Besonders wenn man auf die Jugend und deren Einstellungen zu Religion und Kirche blickt, ist das Schlimmste zu befürchten, nämlich der Niedergang der Kirche und das bloße Verbleiben einer Gruppe uninspirierter Fundamentalisten. Wie viele respektgebietende Bischöfe gibt es noch? Der Kardinalfehler scheint zu sein, dass man wie einst glaubt, mit einer die Größe erhöhenden Kopfbedeckung samt Stab und Geboten Ehrerbietung zu gewinnen. Doch Gefolgschaft wäre in einer liberalen und individualistisch geprägten Gesellschaft nur durch das überzeugende Beispiel eines unverfälschten christlichen Idealismus zu erreichen.

Das alles ist längst bekannt und jene leiden darunter, die vom unverzichtbaren Wert einer Gemeinschaft des Glaubens überzeugt sind, aber ungehört bleiben. Sie sind verzweifelt, wenn der Öffentlichkeit ständig das Bild einer versagenden Hierarchie vor Augen geführt wird. Das Vertuschen sexueller Verfehlungen innerhalb der „heiligen katholischen Kirche“ hat unermesslichen Schaden herbeigeführt. Da nützt auch das Bemühen eines glaubwürdigen Papstes nichts, der das Übel des Klerikalismus erkennt, aber nicht zu überwinden imstande ist.

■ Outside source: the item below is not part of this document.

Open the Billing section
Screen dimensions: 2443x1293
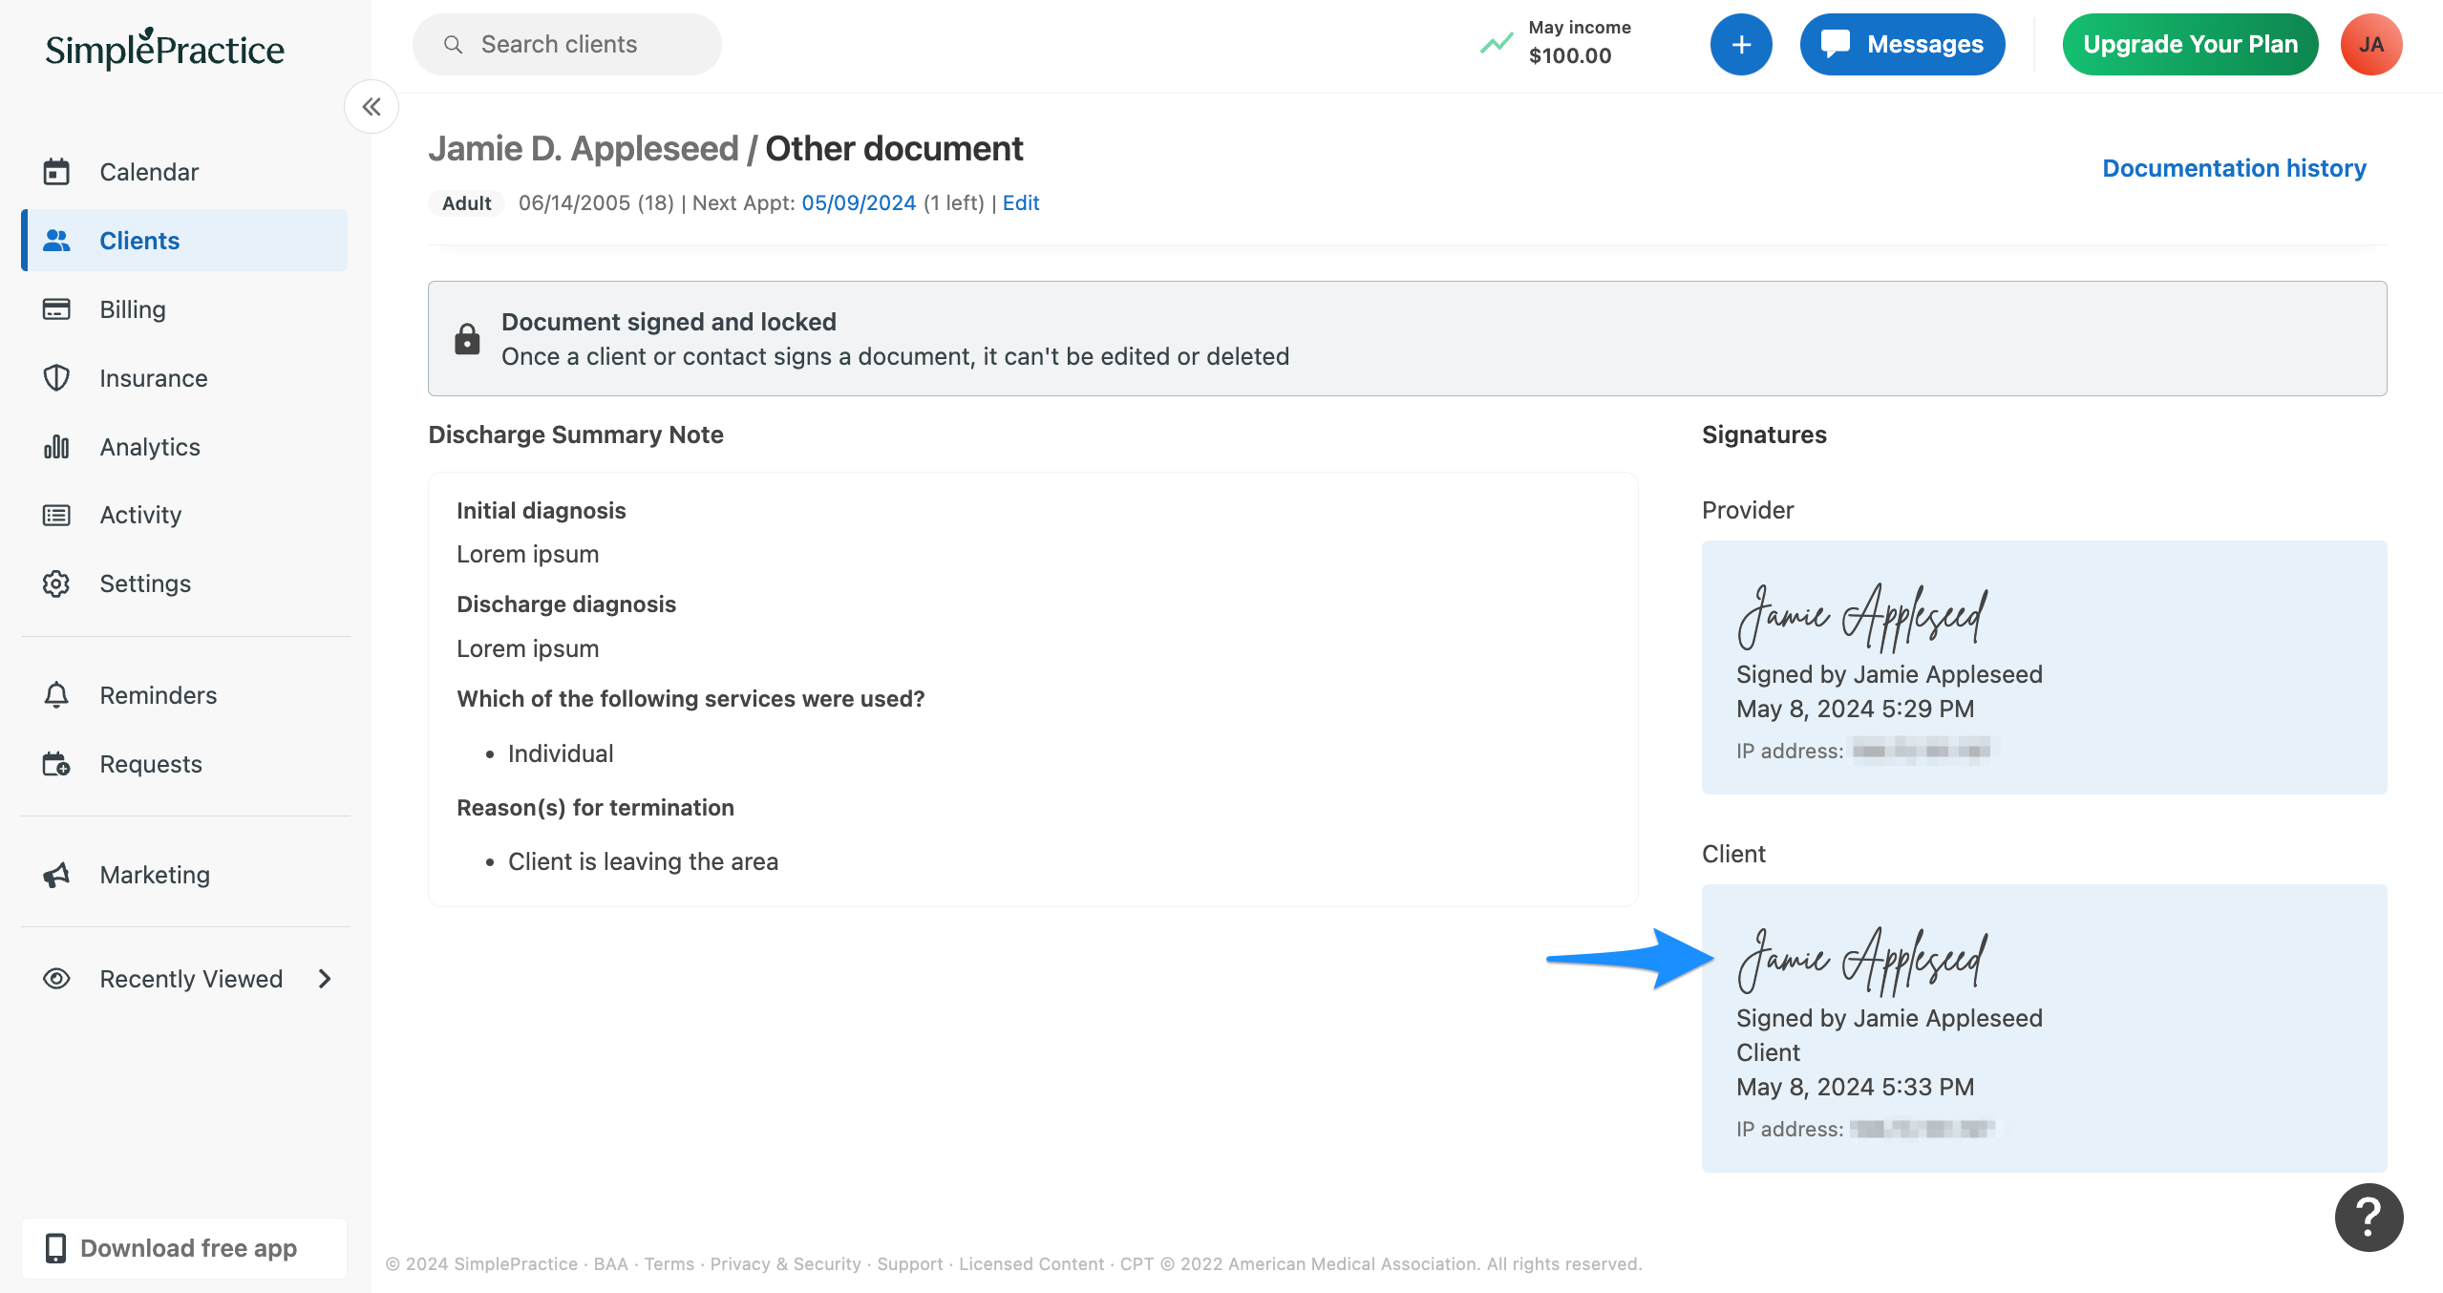coord(133,309)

Neulich hat Franziskus betont, welchen unschätzbaren Wert Kinder für ihre Eltern haben. Das erwähnte der Moderator am Schluss einer Nachrichtensendung des ORF, wobei er anmerkte, dass die durchschnittliche Kinderzahl im Vatikan bei Null liege. Dem ist leider nichts hinzuzufügen. Mit dem Predigen von Wasser und dem Trinken von Wein kann man sich keinen Respekt verschaffen.

„Quidquid agis, prudenter agas et respice fixem“ -- was auch immer du tust, tu es klug und bedenke die Folgen. Diese Weisheit des Altertums scheint verloren gegangen zu sein. Das Oberflächliche und Unbedachte nimmt überhand, niemand scheint an die Folgen der Gewissenlosigkeit zu denken. Blickt man auf die USA, einst Leuchtturm der freien Welt, zeigt sich ein schreckliches Bild der Verrohung und Gewaltbereitschaft.

Mehr denn je bedürfte es nun christlicher Haltung, also der Beachtung dessen, was Jesus lehrte. Für die Kirche müsste das bedeuten, alles konstruierte Beiwerk der Vergangenheit zur Seite zu schieben und sich mutig sowie ganz ihrer wahren Aufgabe zu stellen. Das würde ihr großen Respekt verschaffen.